Make Me Forget - Page 61

Three days after she’d awakened in Jacob’s bed from a nightmare, Harper glanced up from her computer when she heard a tap on her office door.

“I’m almost finished, Burt,” she mumbled distractedly, paging down to the last paragraph of the story she was editing. Burt Chavis was dressed in board shorts, a Swell T-shirt, and flip-flops. His sun-bleached dreadlocks were pulled back in a thick ponytail. He was twenty-eight years old and wore a perennial grin. He was a crappy dresser, but he possessed a surprisingly incising brain for a summertime beach bum and wintertime snowboarder. Harper had decided early on he was the best of the two reporters she had working for her. His easygoing, friendly manner made people open up to him during interviews. Sangar had told her in private that Burt had some issues with backing up his claims for stories with credible sources, but Harper was keeping an open mind. She wasn’t that much older than Burt, and they’d been comfortable with each other from their first meeting.

Besides, it was her job as Burt’s editor to make sure his stories were credible.

“What’s this I hear from Ruth about you being invited to the Latimer compound the other night?” Burt asked.

“It was nothing. A cocktail party,” Harper said without removing her gaze from Burt’s story.

“Ruth said it had something to do with Cyril Atwater wanting to make a movie out of a story you wrote,” Burt said, his lazy stance as he leaned against the wall just inside the door belying the sharp intelligence in his pale blue eyes.

“That’s right.”

“Ruth thinks it’d make a good feature for her column. But what about me?”

Harper looked at him blandly. “What about you?”

“I have the crime beat. I want a story.”

Harper blinked at his boldness. All traces of the easygoing beach bum had vanished.

“Going to a cocktail party warrants a crime story?”

“Latimer warrants it.
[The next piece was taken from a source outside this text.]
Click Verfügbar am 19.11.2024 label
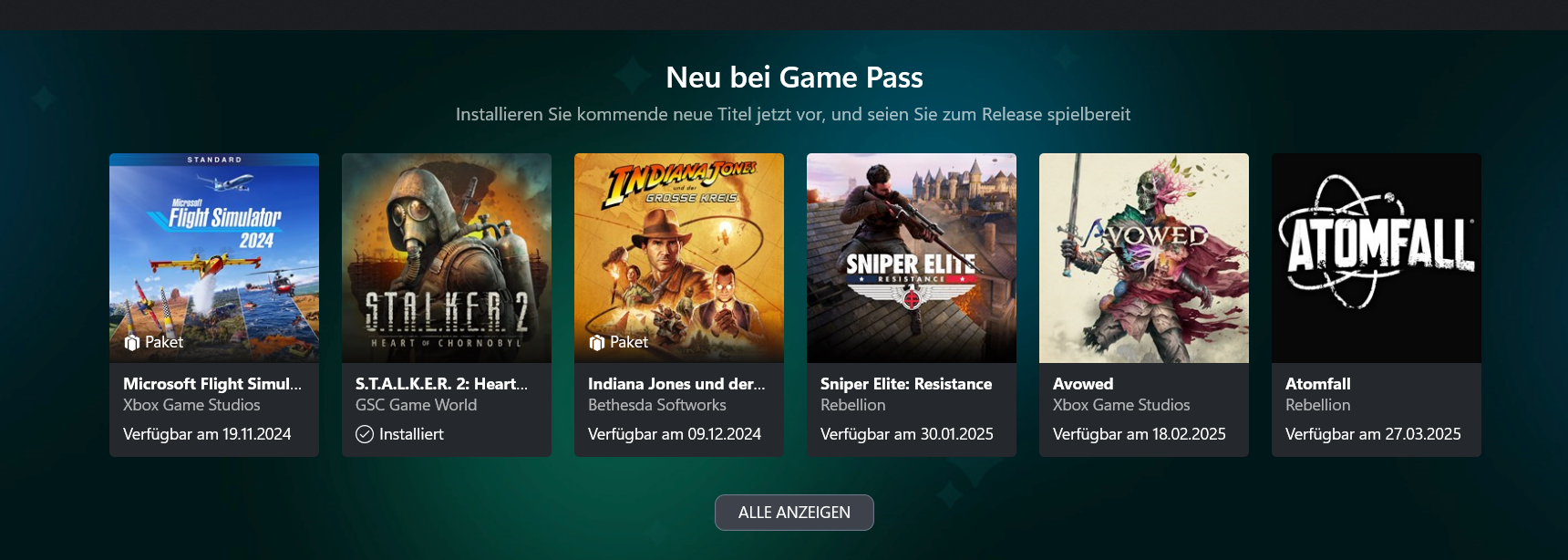The height and width of the screenshot is (560, 1568). pyautogui.click(x=207, y=434)
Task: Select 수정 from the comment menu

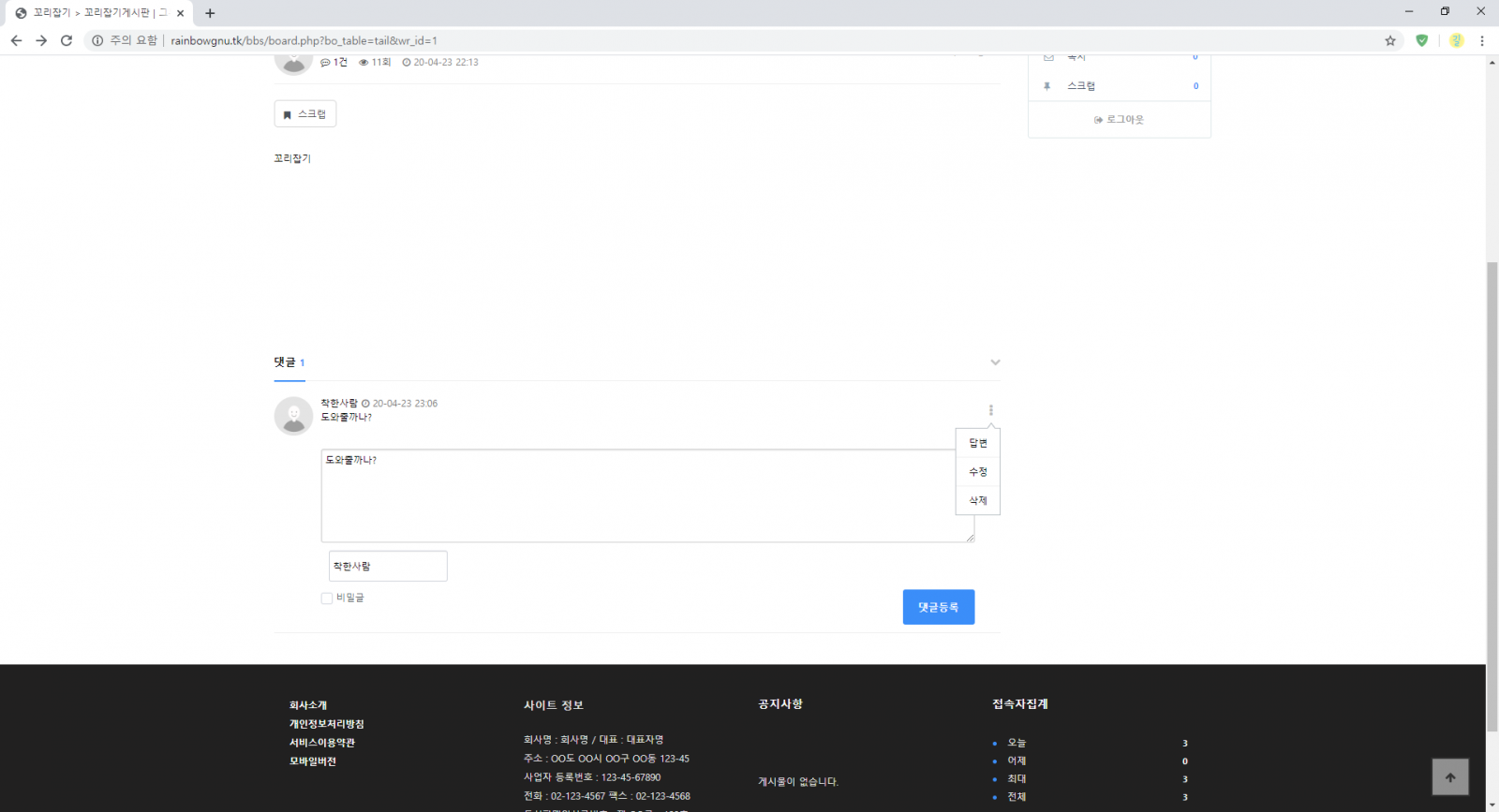Action: click(978, 472)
Something new and revealing could be my ticket to a big San Francisco paper.”

Harper turned back to her computer. “You don’t really want that, do you, Burt?” she asked mildly. “They’ll make you put on a tie and wear shoes with laces on them to work every day.”

“I want it,” Burt said simply. “Any chance you’re going to be invited to the Latimer compound again in association with this movie thing?”

Harper sighed, recognizing she wasn’t going to shake him easily. “Ellie, the girl I wrote the story about, has agreed to allow film production to go forward, as long as I’m involved. I spoke to Atwater yesterday and he’s having a lawyer work up contracts for us. Latimer hasn’t been involved, though. Not in the slightest,” she said, hiding a frown as she stared at her computer screen.

“He will be, eventually. He produces Atwater’s films. The next time you’re invited to the Latimer compound, maybe I could go as your assistant.”

Harper hit save and print on Burt’s story before she turned to face him. “That’s not going to happen. Find some other career-making story.” Her printer came to a stop and she pointed at the printed papers it’d just chugged out. “That’s not the one, by the way. I made some notes on it. Get it back to me in twenty minutes?”

Burt picked up his copy from the printer. “Latimer is a big fish. A story we worked up together would be key for your career, too.”

She gave him a sharp, assessing look. “If you want to do a story on Latimer, what’s your angle?”

He shrugged. “I’m looking for one. That’s why I’m asking for your help.”

“I’m not stopping you from being a reporter. I’m not quashing anything newsworthy, if it’s credible and you have solid sources to back it up. Do you have something substantial that you’re working on?”

“Nothing but a shitload of rumors.”

“Then forget it. And leave me out of the whole thing,” Harper said. “I’ve already had my share of career-makers.”

Burt laughed and shook his head. “That’s shit, and you know it. I can’t get to Latimer. No one can . . . except maybe you. You’re really going to sit on your awards and your movie deals and keep Latimer from the rest of us?”

She met his gaze squarely and leaned forward, hands on her desk. “I’ve got nothing for you when it comes to Jacob Latimer. Nothing. That’s because I don’t know any more than you do. Do you understand?” She waited until Burt nodded resentfully. “Twenty minutes,” she repeated with a smile, nodding at the story he clutched in his hand before she turned away.

• • •

She hadn’t been lying. She’d given her word to Jacob that she had no plans to use any information she learned from their affair for the purpose of an article or exposé on him or his business activities. But more importantly, she truly didn’t possess anything newsworthy when it came to Jacob.

That’s a lie.

She grimaced at the snide inner voice in her head, busying herself with her layouts. He was a fascinating, complex . . . and very secretive man.